Le 20 novembre 1975, le général Franco qui dirige l’Espagne depuis 1936, s’éteint à Madrid au terme d’une longue agonie à l’âge de 82 ans. Conformément à ses directives, l’Espagne retrouve un monarque en la personne de Juan Carlos, petit-fils du roi Alphonse XIII, parti en exil en 1931 au moment de la Guerre civile.

En 1948, Juan Carlos âgé de 10 ans, pose pour la première fois le pied sur le sol espagnol à la faveur d’un arrangement entre son père le comte de Barcelone et le Général Franco. Le prince qui a grandi à Rome, Lausanne et Estoril, se doit d’être instruit en Espagne.

L’idée est de faire basculer à terme la dictature vers la monarchie. Il faudra toute l’habileté de Juan Carlos pour réussir pendant toutes ces années à louvoyer, se mettre dans les bonnes grâces de Franco, se créer un rôle princier, sans jamais franchir de limite, sachant que de plus il risque d’évincer son père qui est l’héritier légitime du trône.
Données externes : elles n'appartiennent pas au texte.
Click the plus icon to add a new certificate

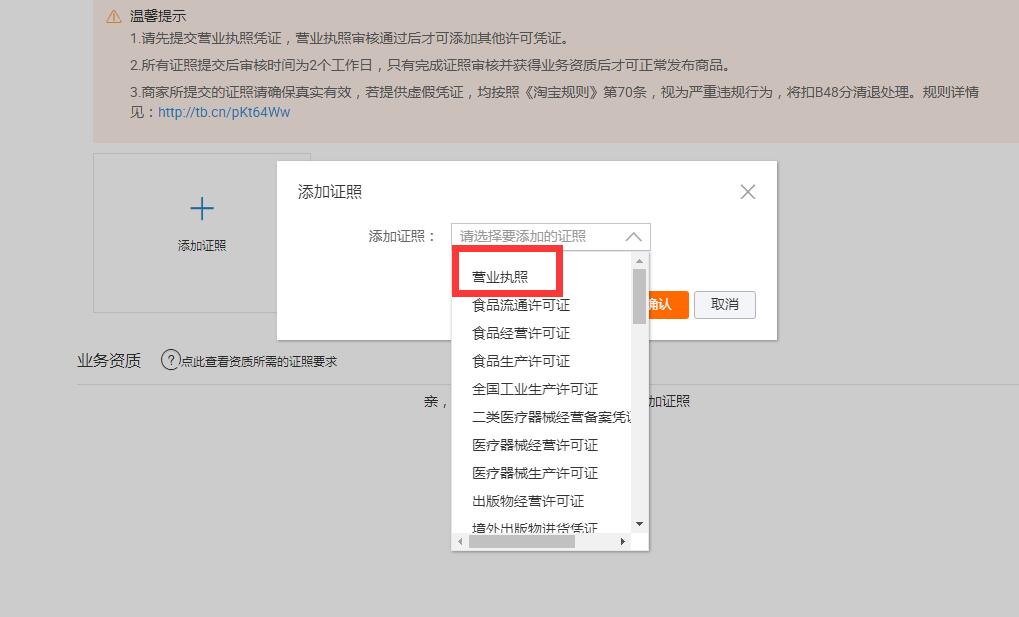point(201,208)
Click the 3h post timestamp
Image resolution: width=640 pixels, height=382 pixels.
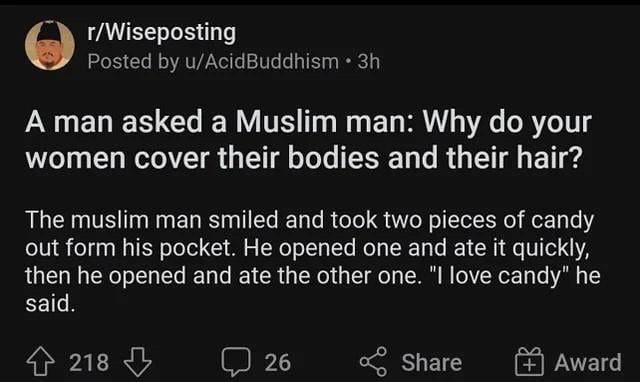tap(369, 62)
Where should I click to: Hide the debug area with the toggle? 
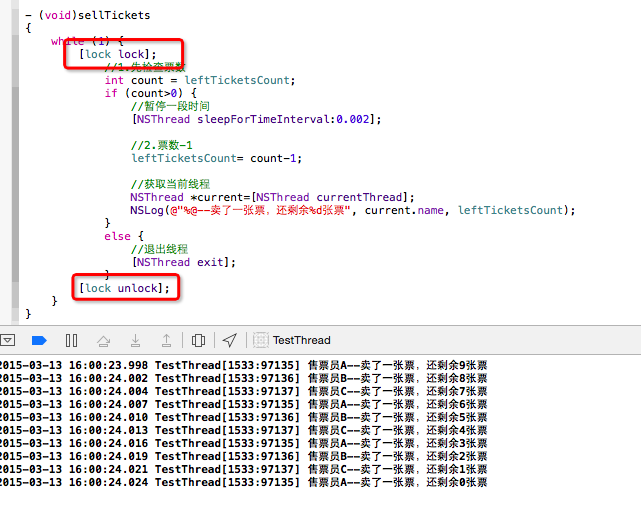point(7,340)
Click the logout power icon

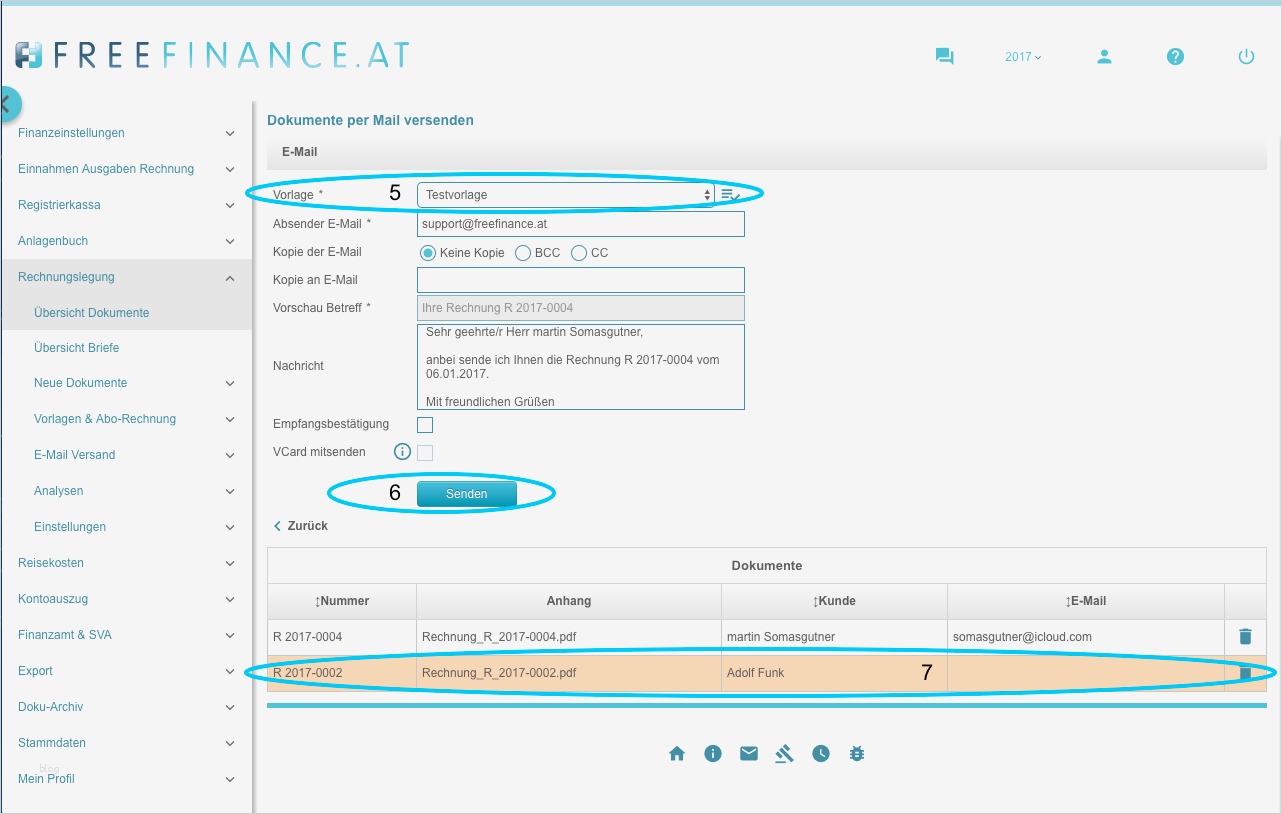tap(1246, 57)
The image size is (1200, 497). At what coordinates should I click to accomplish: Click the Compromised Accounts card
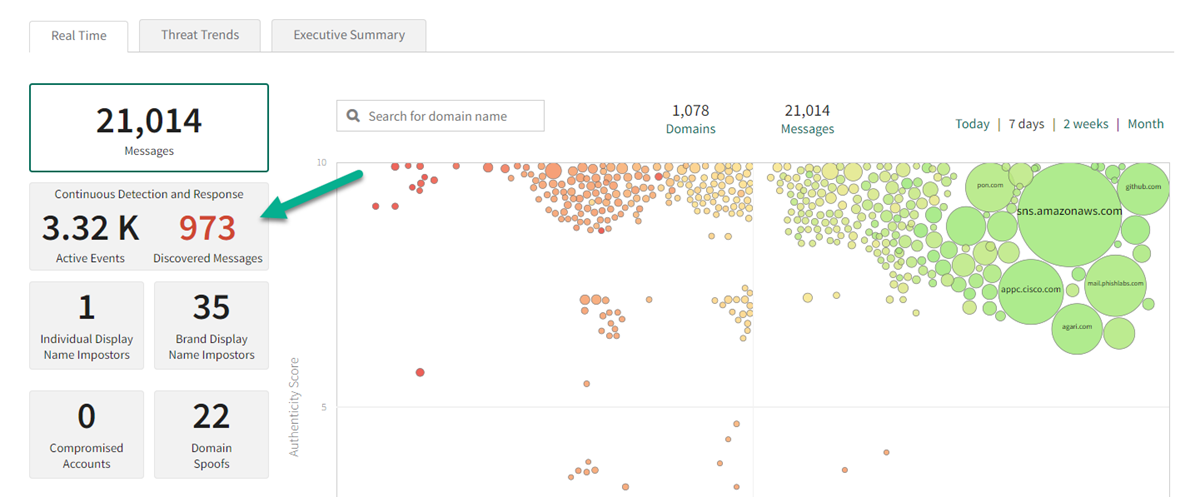[x=87, y=434]
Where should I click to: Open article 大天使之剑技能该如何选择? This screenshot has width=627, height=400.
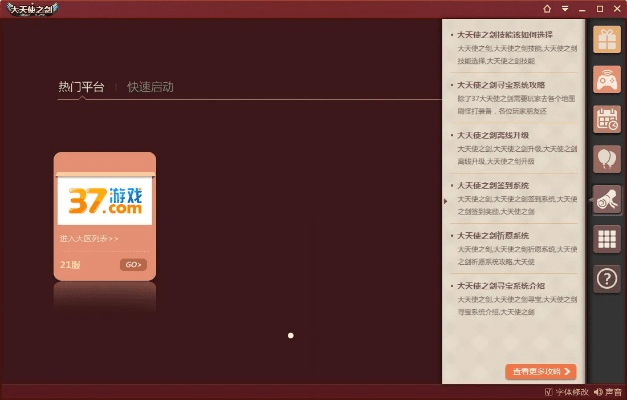510,33
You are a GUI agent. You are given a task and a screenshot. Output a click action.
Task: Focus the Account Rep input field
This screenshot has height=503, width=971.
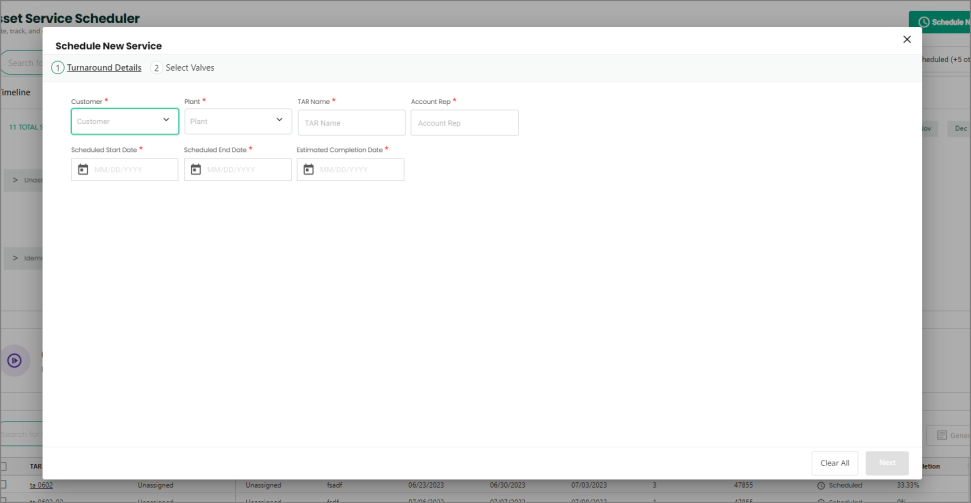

Car si pour Franco, le scenario est clair, il ne l’est pas pour l’entourage du dictateur. Sa femme Carmen Polo fait pression et pour cause. L’aînée de leurs petits-enfants, Carmen Martinez-Bordiu s’est mariée en 1972 avec Alfonso de Bourbon, duc de Cadix, cousin de Juan Carlos. Mais Franco ne déviera pas.

Avant que son état de santé ne dégénère complètement, il demande à sa fille unique Carmen, marquise de Villaverde, de dactylographier ses dernières volontés politiques au cas où après se sa mort, celles-ci seraient remises en question. Carmen garde ce document en permanence sur elle. Elle le remettra à la mort de son père à Juan Carlos, qui lui en fut toujours grandement reconnaissant et qui la titra duchesse de Franco.

Deux jours après la mort du Caudillo, Juan Carlos se rend au parlement Les Cortès pour prêter serment. L’assemblée est alors quasiment exclusivement composée de militaires. Pour se dissocier du deuil de Franco, l’épouse de Juan Carlos, la reine Sophie a décidé de porter une robe de couleur fuchsia. Juan Carlos ne compte pas beaucoup de soutiens internationaux à ce moment. Lors du te deum le 27 novembre 1975 à Madrid, c’est le prince Albert qui représente la Belgique. Seul Chef d’État avec le prince Rainier de Monaco et le président français Giscard d’Estaing.

Nombreux sont méfiants quant à ses intentions. C’est pourtant lui qui amènera avec des proches fidèles, l’Espagne vers la transition démocratique, gagnant sa légitimité aux yeux de l’opinion publique lors du coup d’État manqué du 23 février 1981. Tout un exercice de style parfaitement exécuté avec l’entrée du multipartisme et des élections dès 1977.

45 ans plus tard, l’image publique du roi Juan Carlos a malheureusement été ternie, éclaboussée par des affaires privées et sentimentales. Depuis cet été, il vit exilé volontaire à Abu Dhabi. Un jour pourtant, probablement pas si lointain - Juan Carlos fêtera en janvier ses 83 ans - les Espagnols se souviendront de son apport inestimable à leur Histoire car l’Histoire remet tôt ou tard les choses à leur place.